A new study into Internet access in Europe predicts that ADSL (asymmetric digital subscriber line) and cable will become the leading broadband technologies as high-speed Internet connections become the norm, the European Commission said Tuesday.
At present in Europe narrowband dial-up connections account for 79 per cent of all Internet access, ISDN (integrated services digital network) 14 per cent, cable four per cent and ADSL only two per cent.
The study predicts that in 2010 dial-up access will have diminished to 12 per cent, while ADSL will hold 28 per cent and cable 20 per cent of all Internet access accounts. The remaining 40 percent will be split between fixed wireless and satellite, plus a growing number of fibre-optic and fibre-hybrid connections, the study says.
“The study clearly tells us that the future of the Internet is broadband,” said Erkki Liikanen, commissioner for Enterprise and Information Society. “What Europe needs now is a forward-looking strategy to ensure that broadband Internet comes quickly and to all European citizens.

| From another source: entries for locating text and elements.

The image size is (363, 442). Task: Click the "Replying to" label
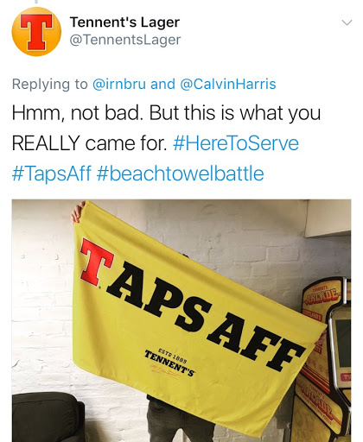50,85
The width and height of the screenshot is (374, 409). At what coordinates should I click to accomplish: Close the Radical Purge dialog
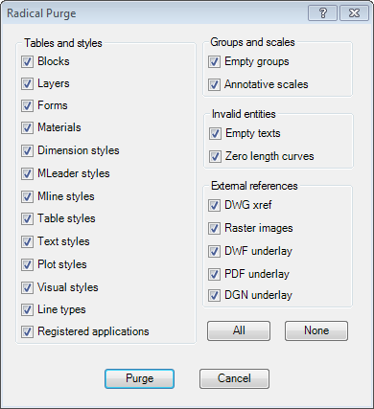point(354,13)
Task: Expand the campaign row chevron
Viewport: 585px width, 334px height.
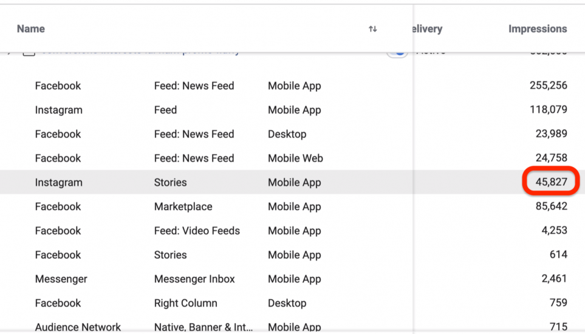Action: pyautogui.click(x=9, y=53)
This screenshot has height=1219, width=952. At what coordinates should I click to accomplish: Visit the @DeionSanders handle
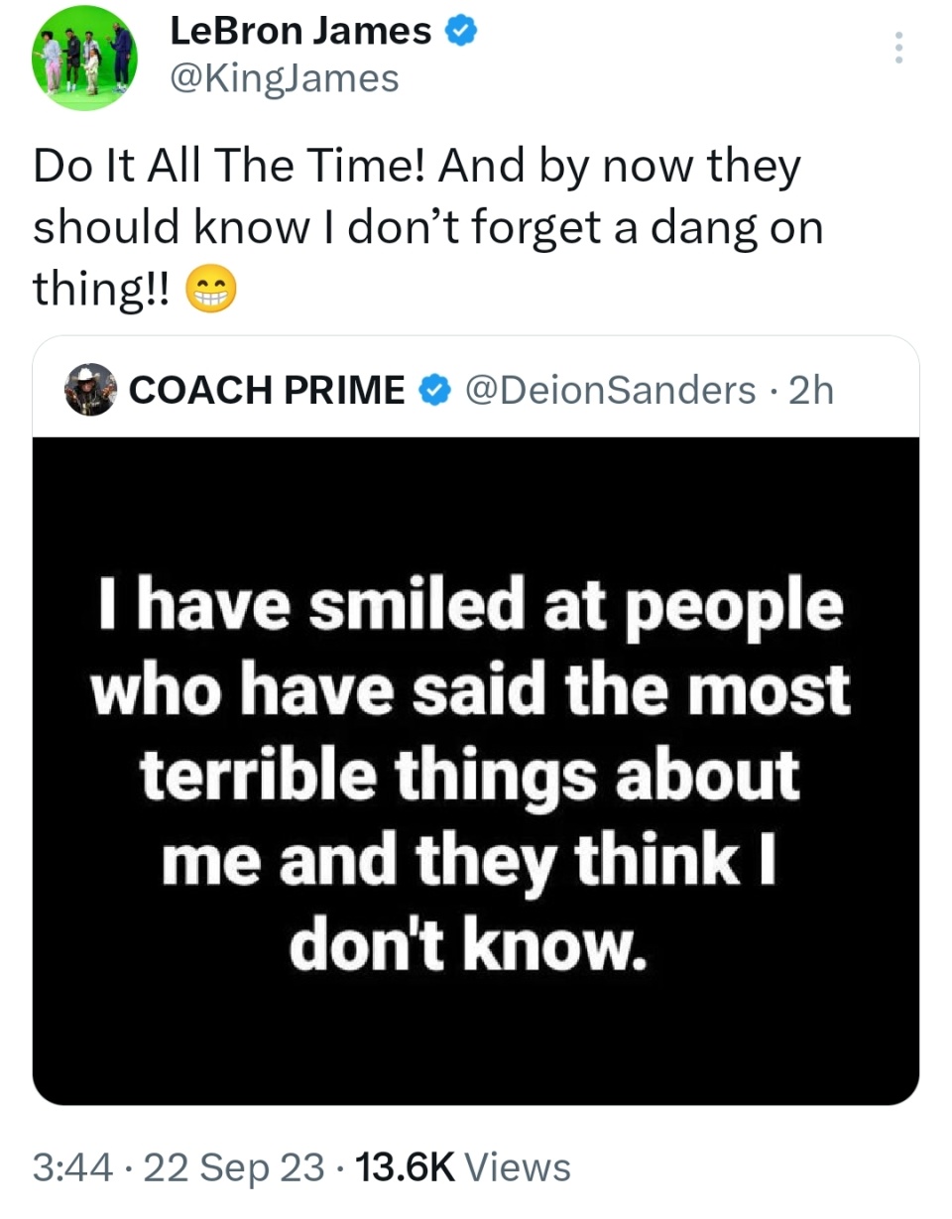pos(610,391)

It will be one of our top priorities in 2002.”
The study predicts that beyond 2010, ADSL and cable will gradually be replaced by fibre-optic cable and its variants.
“The transmission capacity of cable modem and ADSL will not exceed 2 Mbps at best for most users, which could prove insufficient for capacity-hungry multimedia applications and content,” the Commission’s study said.
“Fibre optic, on the other hand, provides almost unlimited bandwidth and is therefore a future-proof technology.”
By 2010, fibre optic and its variants could already account for about 30 per cent of all Internet connections to EU homes/SME (small to medium enterprises), the study predicts.
But there are uncertainties regarding the pace of the rollout of fibre networks due to their high cost, it says.
“So far, there is no viable business model for fibre optic as customers are unlikely to buy extra velocity just for the sake of it. Ultimately, the development of fibre access will be driven by user demand for Internet applications and contents that exceed the capacity of other Internet access technologies.”